Now Emma’s ten.  If you ask her, she’ll tell you she’s nine.  I keep meaning to teach her the old, don’t-you-know-its-rude-to-ask-a-lady-her-age routine, thus letting her off the hook.  Because really, who cares?  We ask each other questions like “how old are you,” which is equivalent to the adult question, “what do you do?” but it’s really a way to fill in the silence.  A silence that can be painful.  A silence that doesn’t right the feeling that it’s all wrong.  So we fill it in with words and ideas and studies and tests, but we don’t stop to think, what exactly are we testing?  What exactly are we studying?  What exactly are we doing?  If we test someone and make conclusions based in neurotypical thinking aren’t we missing the point?

I spoke with an Autistic friend yesterday.  She told me she was given a standard IQ test where she proceeded to get every single answer right, so they kept giving it to her, trying to figure out how it was that she was getting all those answers right because she presented as having so many other “issues” and was clearly autistic, they concluded that something was wrong with the way the test was being given.  Meanwhile she thought it all great fun and each time they gave the test to her, she just dug in and cheerfully gave all the correct answers again and again, confounding them.

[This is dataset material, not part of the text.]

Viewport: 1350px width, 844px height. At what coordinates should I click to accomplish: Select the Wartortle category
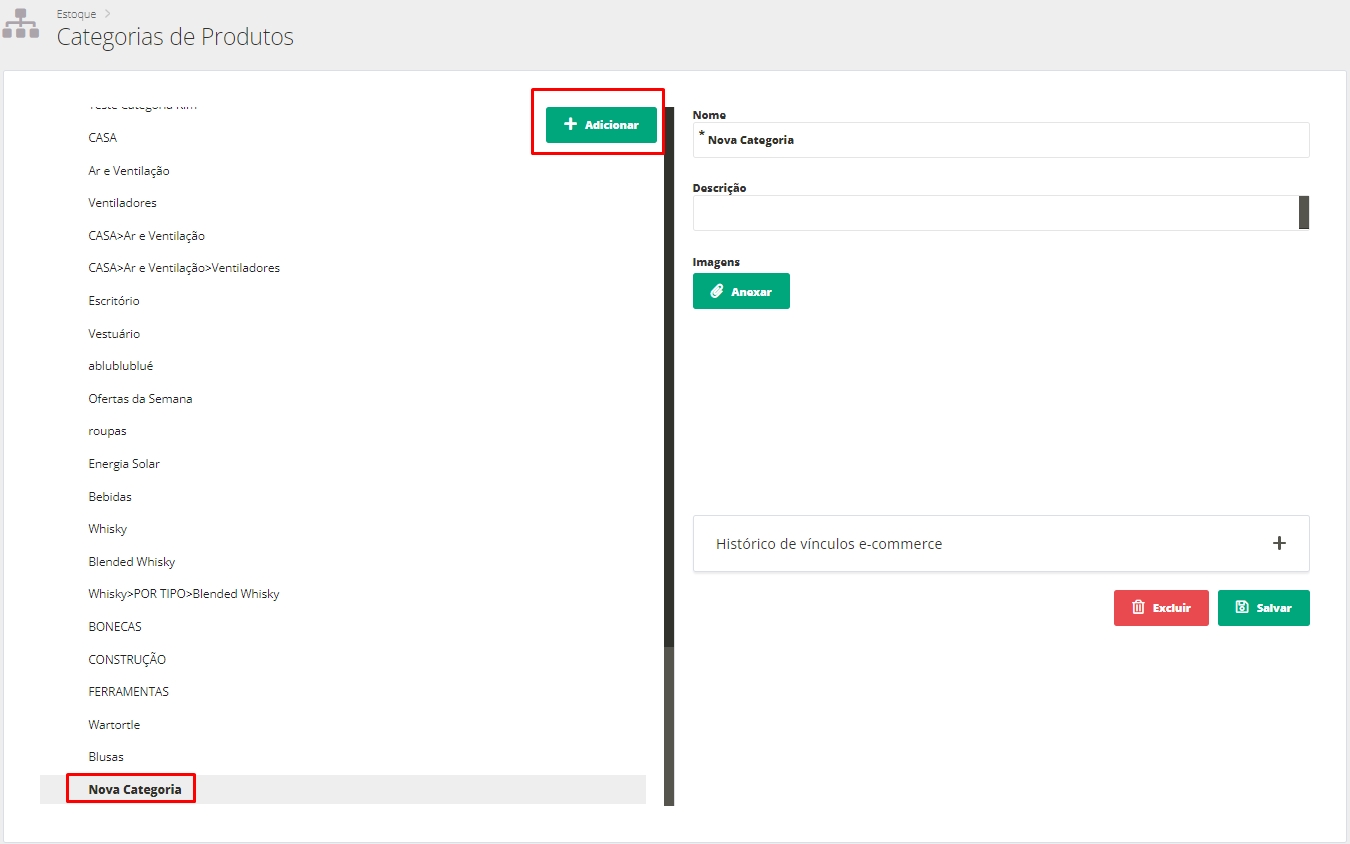[x=114, y=725]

Which brings me back to all these therapies that require parents to become teacher and therapist.  I’m not a teacher for good reason.  I do not have the skills or the desire to be.  And while I’ve stepped up to the proverbial plate again and again to do what needed to be done, I don’t want to continue.  I want to be Emma’s mom.  I like being Emma’s mom.  I love reading to her and playing with her and dancing with her and being silly and making stupid faces and making up ridiculous sounding laughs and running around pretending to be a monster and cooking with her and showing her how to fold and sort the laundry and how to brush her hair and give her pedicures and manicures and run through the sprinklers together.  I don’t want to be her teacher too.

And maybe, just maybe I don’t have to be.  Maybe all those experts and autism specialists are wrong.  Maybe I can just be her Mom and that’s enough.